Skyrocketing prices of fresh fruit and vegetables price in India have become a cause of concern for many parts of the country. Prices of several fresh green vegetables, potatoes, tomatoes, and onions have witnessed a significant increase in recent times, mainly due to the impact of excessive rainfall over the past few weeks.

Traders and farmers are attributing this surge to a combination of factors. The initial intense heatwave, followed by intermittent rainfall, and finally the excessive rainfall, has disrupted the vegetable supply chain, leading to a scarcity in the market.

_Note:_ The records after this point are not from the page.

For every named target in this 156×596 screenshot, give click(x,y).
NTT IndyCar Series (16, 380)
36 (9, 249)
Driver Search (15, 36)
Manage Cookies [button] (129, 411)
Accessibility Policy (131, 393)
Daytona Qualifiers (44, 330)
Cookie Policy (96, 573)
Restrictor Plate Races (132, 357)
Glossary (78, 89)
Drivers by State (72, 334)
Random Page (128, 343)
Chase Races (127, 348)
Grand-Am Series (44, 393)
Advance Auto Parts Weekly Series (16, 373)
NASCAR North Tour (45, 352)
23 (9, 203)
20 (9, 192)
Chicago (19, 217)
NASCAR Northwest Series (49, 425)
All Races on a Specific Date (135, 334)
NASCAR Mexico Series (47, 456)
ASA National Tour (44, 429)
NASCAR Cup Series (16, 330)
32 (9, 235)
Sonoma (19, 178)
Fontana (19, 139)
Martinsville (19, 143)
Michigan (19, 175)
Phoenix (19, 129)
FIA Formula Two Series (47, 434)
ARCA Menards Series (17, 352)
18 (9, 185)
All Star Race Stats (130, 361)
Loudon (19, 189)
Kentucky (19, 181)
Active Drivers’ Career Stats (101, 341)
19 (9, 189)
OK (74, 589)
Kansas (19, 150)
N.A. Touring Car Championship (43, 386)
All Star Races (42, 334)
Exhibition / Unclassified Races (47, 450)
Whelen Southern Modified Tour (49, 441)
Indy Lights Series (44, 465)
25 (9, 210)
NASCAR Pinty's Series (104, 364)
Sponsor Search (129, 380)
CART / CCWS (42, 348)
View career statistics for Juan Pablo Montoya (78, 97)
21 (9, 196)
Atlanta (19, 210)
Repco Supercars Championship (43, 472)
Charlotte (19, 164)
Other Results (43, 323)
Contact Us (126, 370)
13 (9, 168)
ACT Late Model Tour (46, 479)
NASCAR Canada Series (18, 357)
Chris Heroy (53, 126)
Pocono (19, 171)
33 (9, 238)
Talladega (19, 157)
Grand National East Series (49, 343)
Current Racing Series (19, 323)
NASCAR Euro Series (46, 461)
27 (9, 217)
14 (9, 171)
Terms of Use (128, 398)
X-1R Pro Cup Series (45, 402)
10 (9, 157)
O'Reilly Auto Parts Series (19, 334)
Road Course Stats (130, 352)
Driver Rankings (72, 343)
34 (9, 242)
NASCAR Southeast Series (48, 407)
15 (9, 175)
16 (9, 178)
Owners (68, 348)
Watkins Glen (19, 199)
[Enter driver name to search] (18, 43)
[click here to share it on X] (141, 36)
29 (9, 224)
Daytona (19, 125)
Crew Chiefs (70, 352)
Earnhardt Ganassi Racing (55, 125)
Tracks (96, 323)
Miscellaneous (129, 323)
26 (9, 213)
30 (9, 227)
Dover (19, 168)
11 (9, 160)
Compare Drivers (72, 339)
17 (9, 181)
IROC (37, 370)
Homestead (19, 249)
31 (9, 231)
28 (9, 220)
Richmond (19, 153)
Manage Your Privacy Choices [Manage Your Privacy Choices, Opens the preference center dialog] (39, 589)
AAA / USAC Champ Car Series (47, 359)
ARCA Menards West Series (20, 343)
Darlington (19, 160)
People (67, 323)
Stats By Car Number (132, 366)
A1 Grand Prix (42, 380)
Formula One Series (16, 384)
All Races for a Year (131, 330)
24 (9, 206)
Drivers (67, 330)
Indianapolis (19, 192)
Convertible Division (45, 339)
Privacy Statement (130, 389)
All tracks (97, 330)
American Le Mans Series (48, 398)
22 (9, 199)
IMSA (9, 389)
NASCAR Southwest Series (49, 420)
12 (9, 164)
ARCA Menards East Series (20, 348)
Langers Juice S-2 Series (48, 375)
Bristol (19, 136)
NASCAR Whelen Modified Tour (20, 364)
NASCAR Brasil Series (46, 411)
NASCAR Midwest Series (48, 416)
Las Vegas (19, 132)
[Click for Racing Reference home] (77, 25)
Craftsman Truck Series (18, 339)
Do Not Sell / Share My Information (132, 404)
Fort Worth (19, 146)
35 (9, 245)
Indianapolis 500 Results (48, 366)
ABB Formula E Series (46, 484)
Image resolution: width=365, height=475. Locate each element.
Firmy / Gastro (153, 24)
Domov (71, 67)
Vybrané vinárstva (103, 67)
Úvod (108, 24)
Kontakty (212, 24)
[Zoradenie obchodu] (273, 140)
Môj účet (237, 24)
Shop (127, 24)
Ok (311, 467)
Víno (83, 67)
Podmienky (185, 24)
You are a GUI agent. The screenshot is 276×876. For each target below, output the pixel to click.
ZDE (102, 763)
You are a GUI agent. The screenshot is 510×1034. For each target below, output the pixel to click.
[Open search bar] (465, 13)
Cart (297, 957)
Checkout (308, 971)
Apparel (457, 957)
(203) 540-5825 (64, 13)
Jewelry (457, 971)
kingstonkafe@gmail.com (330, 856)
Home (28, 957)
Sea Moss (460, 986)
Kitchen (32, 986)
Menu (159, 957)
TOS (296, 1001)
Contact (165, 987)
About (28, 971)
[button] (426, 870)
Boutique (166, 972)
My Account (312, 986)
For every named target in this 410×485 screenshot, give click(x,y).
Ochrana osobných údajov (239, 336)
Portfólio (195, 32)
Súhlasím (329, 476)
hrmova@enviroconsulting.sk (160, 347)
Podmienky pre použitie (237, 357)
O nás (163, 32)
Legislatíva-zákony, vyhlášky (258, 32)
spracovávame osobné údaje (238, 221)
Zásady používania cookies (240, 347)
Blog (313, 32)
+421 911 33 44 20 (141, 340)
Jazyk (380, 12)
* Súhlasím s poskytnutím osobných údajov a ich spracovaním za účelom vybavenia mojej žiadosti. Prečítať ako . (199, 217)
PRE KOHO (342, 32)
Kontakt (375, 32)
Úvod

This sudden spike in vegetable prices could impose a further financial burden on millions of households that are still recovering from the economic distress caused by the pandemic and the ensuing global economic slowdown. The fresh surge not only threatens to push up inflation numbers but also diminishes the likelihood of future rate cuts by the Reserve Bank of India.


The situation is affecting the cost of living for citizens, as well as the overall economic stability of the country. However, in the midst of this ongoing challenge, the food processing industry emerges as a potential game-changer to alleviate the situation. Experts believe that by bolstering the food processing sector, India can effectively combat the price rise and ensure a more stable food supply chain.

The annual output of fruits and vegetables in India stands at a substantial 300 million tonnes, yet the processing of these agricultural products remains dismally low at around 2-3 per cent. This figure is in stark contrast to the processing percentage of countries like China and the US, which stands at 25 per cent and 55 per cent respectively. This deficiency in processing capacity leads to a substantial amount of produce going to waste. By increasing the processing capacity, a significant portion of the fruits and vegetables can be converted into various processed products, reducing wastage and improving overall supply chain efficiency.

Value-addition, diversification

The food processing industry provides opportunities for value addition and diversification of products. By processing fresh fruits and vegetables, a wide range of derivatives such as frozen fruits, dried vegetables, canned goods, and juices can be created. These value-added products have an extended shelf life but also open up new markets and export opportunities, contributing to the growth of the agricultural sector and the Indian economy at large. Processing raw produce does not compromise its nutritional value.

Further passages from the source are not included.